Stupid Questions Do Exist
When I was in school, I had several teachers, and more than a few parents and parents of friends, tell me: There are no stupid questions. Sometimes they said it like this, “The only stupid question is the one you don’t ask.” And still other times, they just said, “Shut up and move out of the way. I can’t see the game.”
The problem was that, as a professional kid, it was my job to believe them when they said there are no stupid questions. For the record, I also believed it when they told me to move out of the way. But that was just common sense—my uncle threw shoes.

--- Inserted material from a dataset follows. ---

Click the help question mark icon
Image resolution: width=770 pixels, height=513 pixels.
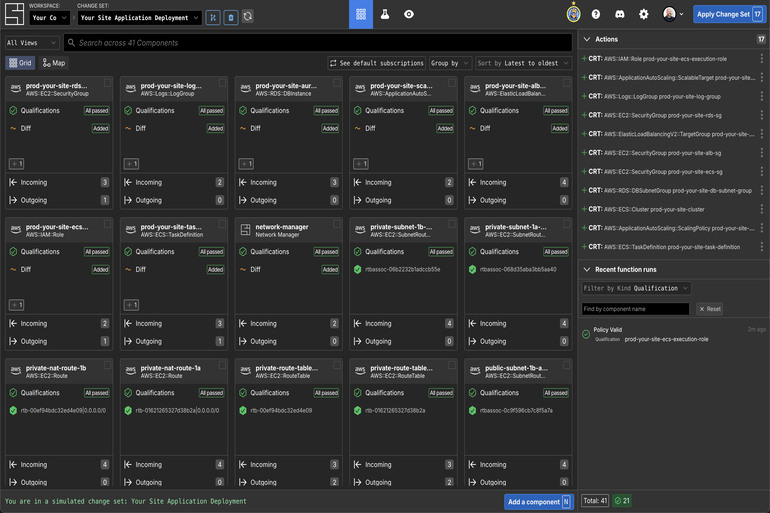[x=596, y=15]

But, back to the stupid question thing.
I must have been six or seven when I learned it was just something they tell kids. Like when you ask your mom why you can’t go to Billy’s house, and she says, “Because.” Like that’s an answer.
Anyway, I’m in class, and the teacher is erasing the chalkboard. My hand shot up.
“Do you have a question, Tom?” she asked.
“I do.” I figured I had to answer hers before I asked mine. “Where do the words go when you erase them?”
My teacher stared at me like I’d hit her in the forehead with a hammer. Her eyes got all glazed, and her mouth just sorta swung back and forth on her jaw hinges like a swing set in a breeze. She didn’t know what to say.
But lucky for her, this mean girl named Elizabeth did. “That’s the stupidest thing I’ve ever heard!”
Then everybody in class laughed.
They all knew there were, in fact, stupid questions, and I’d just asked one.
Over the years, I’ve collected a bunch of stupid questions, and I’m going to share a few with you now. Feel free to use them to annoy people. Or better yet, answer them for me. Even though they’re stupid, I’d really like to know.
Where do the words go when you erase them? Everyone was too busy laughing at me to answer that one back in grade school.
Why do they make cars that can all go much faster than the speed limit? Is it a plot or do cops just not have enough to do?
At book fairs, are the books allowed to ride the rides? And would we need to read them to know if they enjoyed themselves?
I know you are, but what am I? Caution: This one could get you beat up.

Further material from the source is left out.